Clustering

Clustering is one of the forms of unsupervised learning when the data does not have labels.

It is useful for:

  • Detecting patterns
    Example - In image data, customer shopping results, anomalies, etc.

  • Optimizing
    Example - Distributing data across various machines, cleaning up search results, facility allocation for city planning, etc.

  • When we ‘don’t know’ what exactly we are looking for

Basic idea

Clustering is basically concerned with grouping the objects into a small number of meaningful groups called clusters.

However-

  • How do we define the similarity/distance between the objects?

  • When do we call the groups meaningful?

  • How many groups should the objects be divided into?

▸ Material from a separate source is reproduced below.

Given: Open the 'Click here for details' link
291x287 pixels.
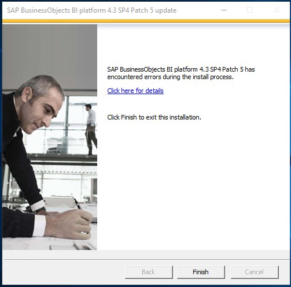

So typically, there is no supervision for clustering the objects. Since there is no ground truth, evaluating the quality of clustering is often difficult.
For example, consider the two clustering cases depicted in the figure 1.3 below:

../_images/fig1.png

Fig. 12 Two different clustering cases 1

What is the right way of clustering - the left or the right? Essentially, the answer depends on the application in use. However, most times, clustering might not have an end goal and there might not be a fixed application to proceed with. In such a case, to define what the right way of clustering is, we need an objective function!

Caution

There is no unique way of defining clusters that work for all applications.


Objective Function

The most structured way to cluster the objects is the following:

  • Specifying the number of clusters required
    K centers / K means / K-median

  • Specifying cluster separation or quality
    Dunn’s index - works on the notion of density, i.e., a set of points would be called a cluster if the points are dense enough
    Radius - works on the notion of radius of the cluster, i.e., a set of points would count as a cluster if all the points fall within certain radius from a specific center

  • Graph-based measures
    This extends the objects of clusters from being points to networks. For example, what would the shortest distance mean with respect to networks? Is it the shortest path between the nodes?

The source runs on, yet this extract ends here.